---------- Stored records
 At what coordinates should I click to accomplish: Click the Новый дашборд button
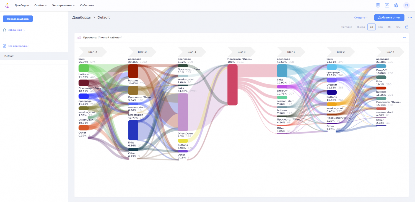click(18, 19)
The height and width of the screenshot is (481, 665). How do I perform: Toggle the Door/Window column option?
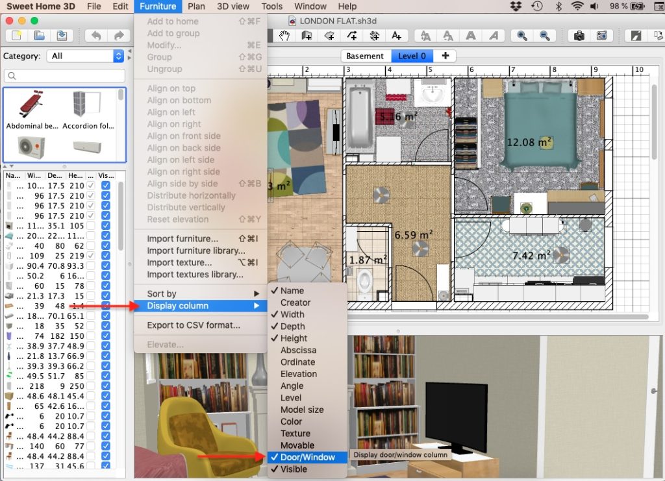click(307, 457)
--------------------
---------- Stored records
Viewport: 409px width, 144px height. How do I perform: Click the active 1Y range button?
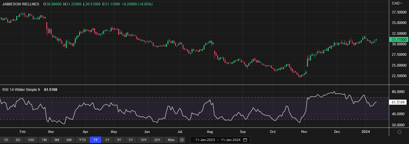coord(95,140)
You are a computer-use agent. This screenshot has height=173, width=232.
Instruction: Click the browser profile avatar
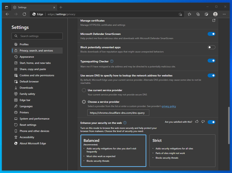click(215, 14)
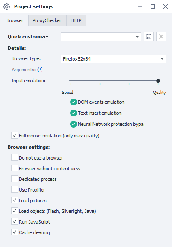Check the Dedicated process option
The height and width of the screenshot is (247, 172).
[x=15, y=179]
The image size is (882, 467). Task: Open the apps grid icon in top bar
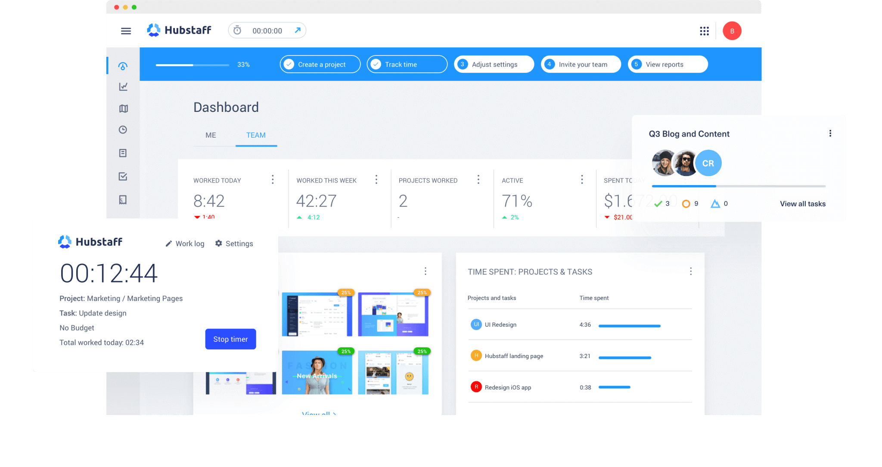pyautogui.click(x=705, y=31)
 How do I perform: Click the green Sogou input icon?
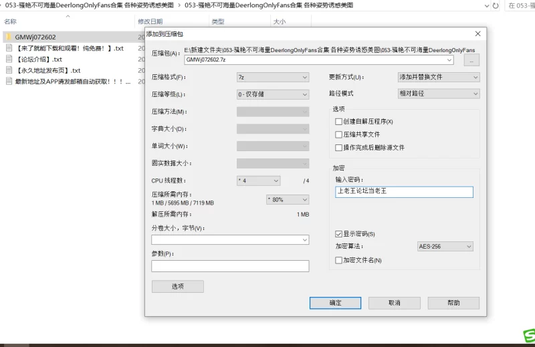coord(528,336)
--------------------
▶ [What you will do] In the material, swap "coordinates" for "position" in the part that opens with the line containing "At what coordinates" and closes with the line containing "click(307, 457)", and give those lines again with everything else unchanged. Leave the pictures out.

▶ [Task response]
 At what position should I click to accomplish: Click the Новый дашборд button
click(18, 19)
The height and width of the screenshot is (481, 665). How do I perform: Toggle the Door/Window column option?
click(307, 457)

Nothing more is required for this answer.